7.11. Arrays And Security

Time: 00:06:08 | Download: Large, Large (CC), Small | Streaming Streaming (CC) | Slides (PDF)

A full bottle of Diet Coke beside an empty glass. — **Array out-of-bounds error**. Indexing an array out-of-bounds, known as a buffer overflow or buffer overrun, often happens when a program tries to put more data into an array than it can hold - similar to trying to pour ½ a liter of Diet Coke into a 5-ounce glass. Recalling that valid array index values lie between `0 ≤ index ≤ size-1`, we generalize that any index value < 0 or ≥ size causes an out-of-bounds error. (No Diet Coke was spilled while photographing this illustration.)

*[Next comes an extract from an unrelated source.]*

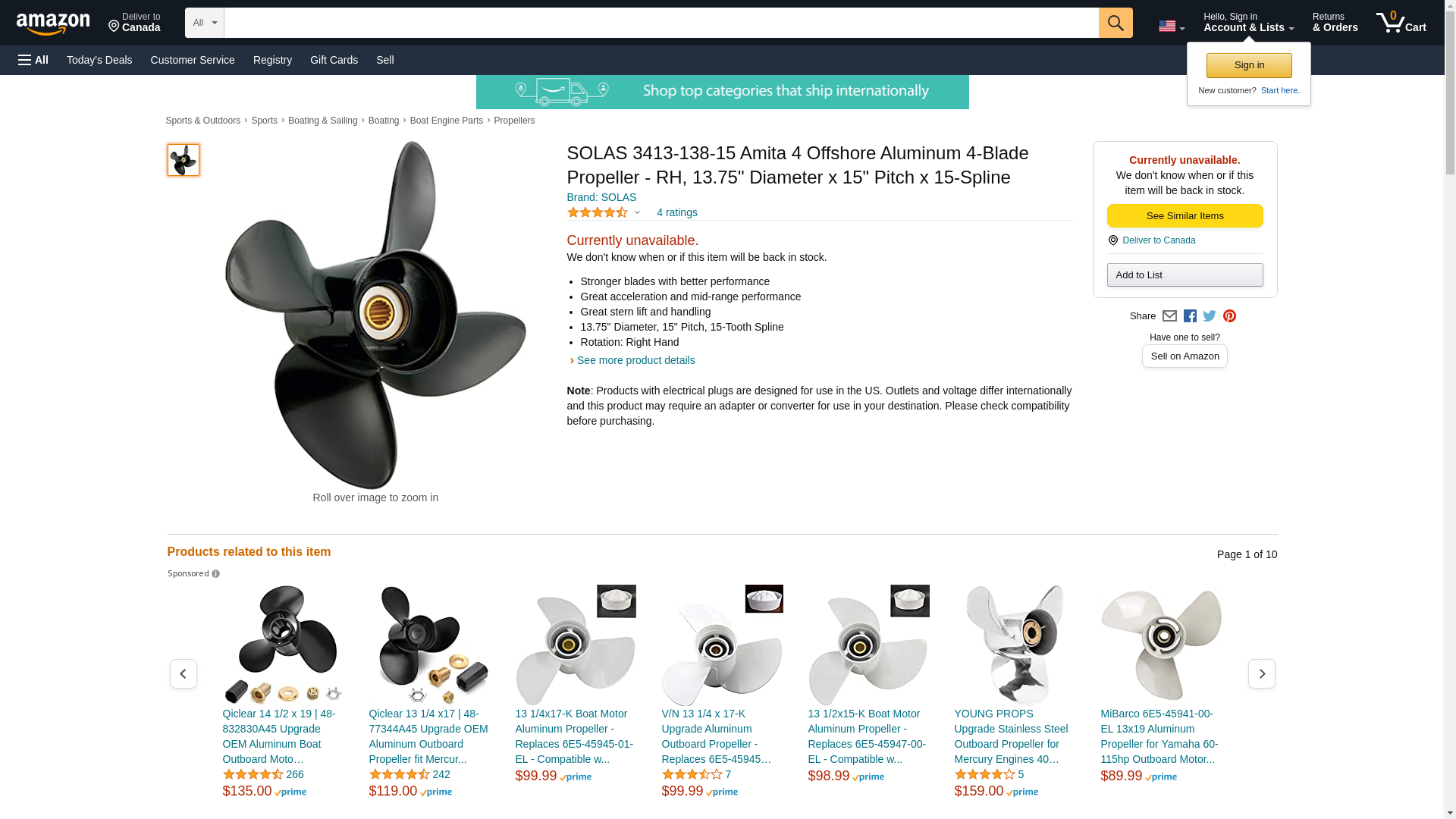
Task: Go to Amazon home logo
Action: (53, 24)
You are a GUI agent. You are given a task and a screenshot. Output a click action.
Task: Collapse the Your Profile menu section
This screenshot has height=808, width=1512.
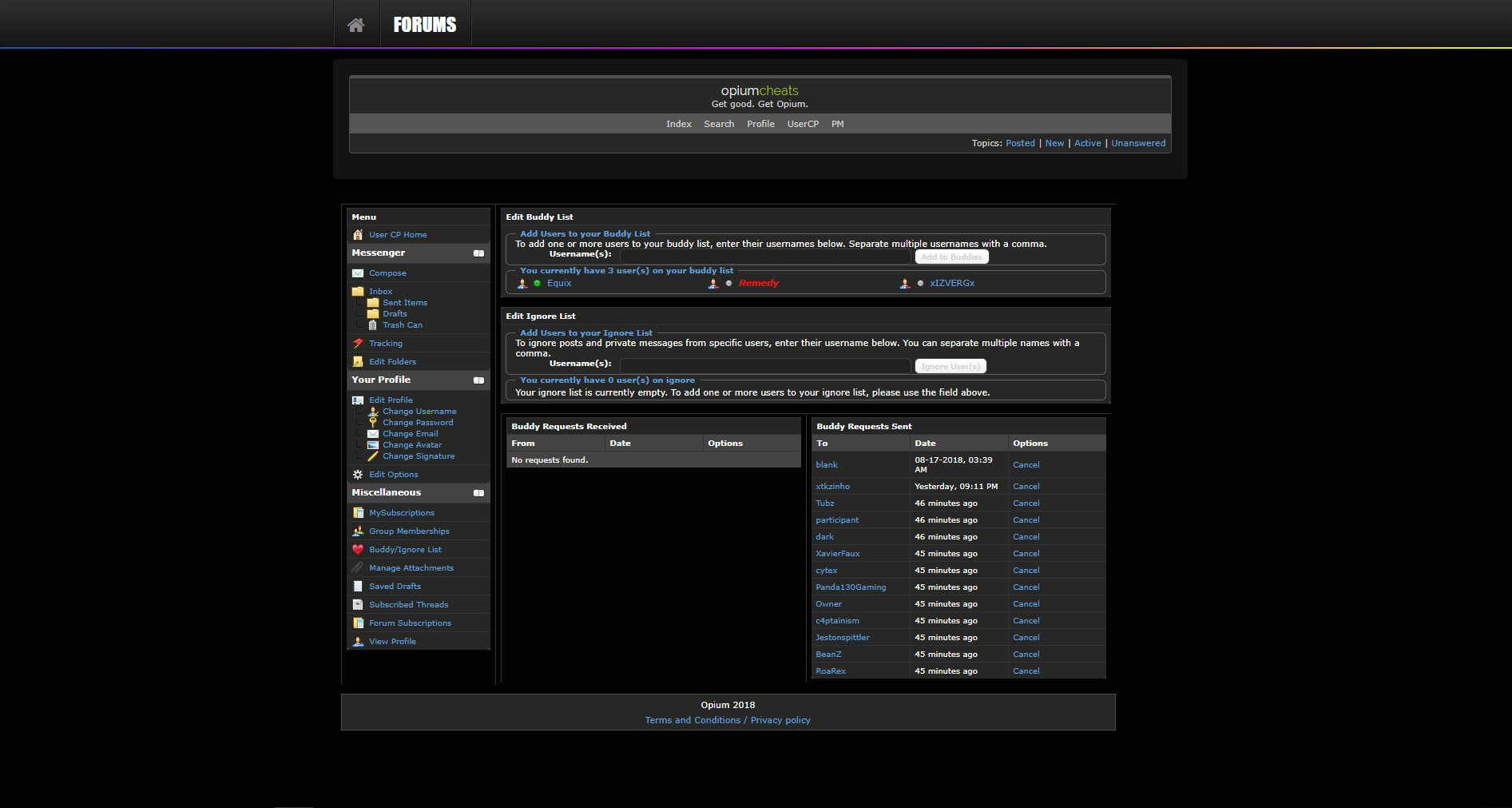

A partially filled bottle of Diet Coke next to a full glass. The glass is too small to hold all of the Coke. — **Array out-of-bounds error**. Indexing an array out-of-bounds, known as a buffer overflow or buffer overrun, often happens when a program tries to put more data into an array than it can hold - similar to trying to pour ½ a liter of Diet Coke into a 5-ounce glass. Recalling that valid array index values lie between `0 ≤ index ≤ size-1`, we generalize that any index value < 0 or ≥ size causes an out-of-bounds error. (No Diet Coke was spilled while photographing this illustration.)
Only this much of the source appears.